Western Power has already asked Alcoa to do this twice in the past month – first on June 3 when Epic was forced to do some maintenance on CS9 and again on June 28 and 29 when a different compressor station suffered difficulties.

Epic Energy manager WA commercial Mark Cooper said he thought it highly unlikely that the Government would enact its emergency powers.

“We see no basis for the Government to enact its emergency powers as all contracts, including the Western Power contract, are being honoured,” he said.

Epic supplies gas on two types of contracts – firm and interruptible.

Mr Cooper said Epic would be able to meet its firm customers’ needs but would not be able to supply gas contracted on an interruptible basis while CS9 was shut down. 

Alinta is one of the major customers on a firm contract. It is understood that Alcoa is another.

Western Power, however, opted to buy the bulk of its gas on the cheaper interruptible rates. It also has a firm contract for a small amount of its gas.

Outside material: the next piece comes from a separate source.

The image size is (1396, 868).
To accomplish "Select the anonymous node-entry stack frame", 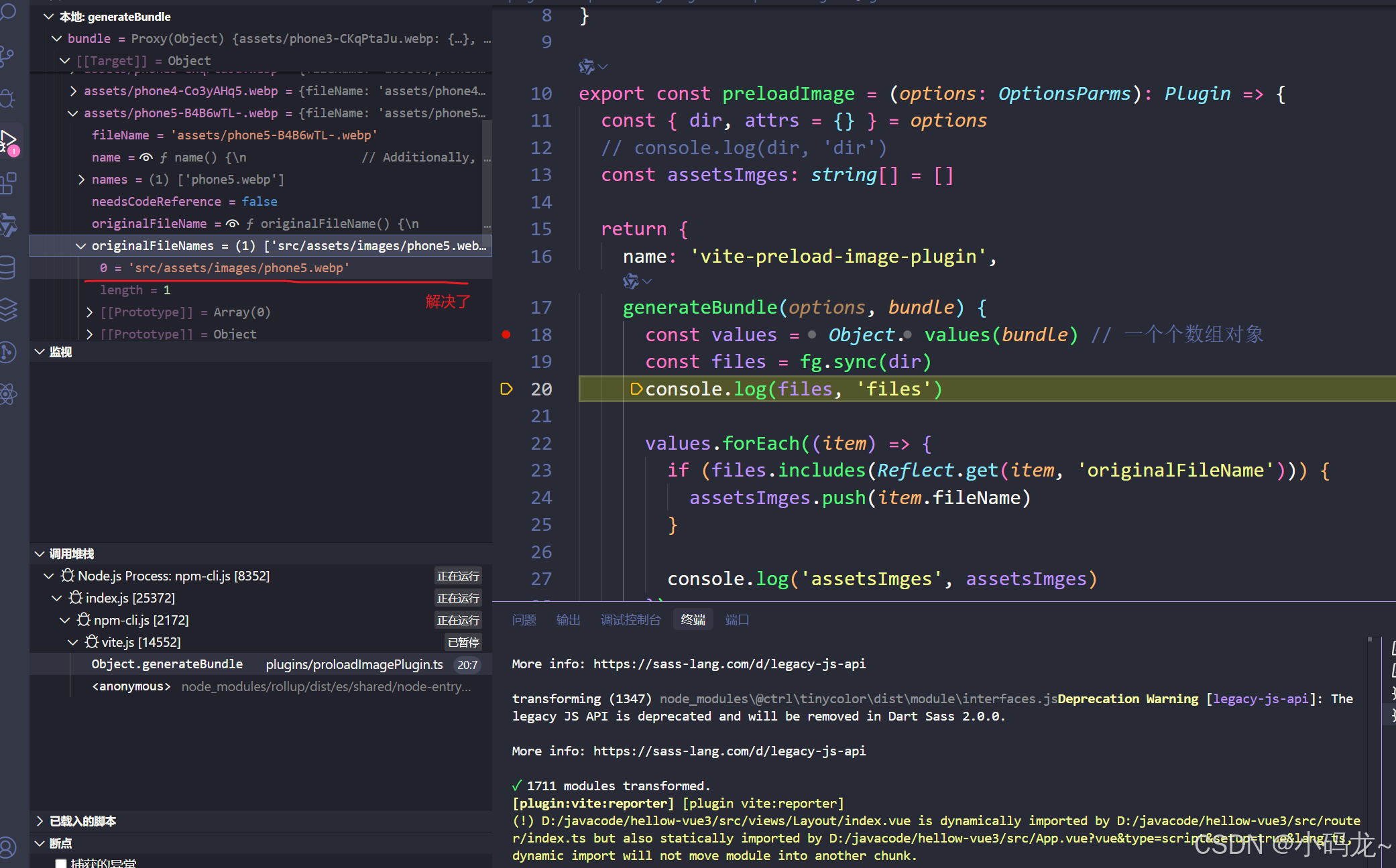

Western Power spokesman Peter Winner said the electricity utility should cope with the lack of gas.

He said Western Power should be able to cope while CS9 was shut down.

“But if one of the coal plants falls over on a particularly cold day we could go into power restrictions,” Mr Winner said.

The shutdown of compressor station CS9 has been on the cards since Epic did some scheduled maintenance on the plant in January.

It was told by the compressor station’s manufacturer that the gas turbine engine that compresses the gas would have to be replaced.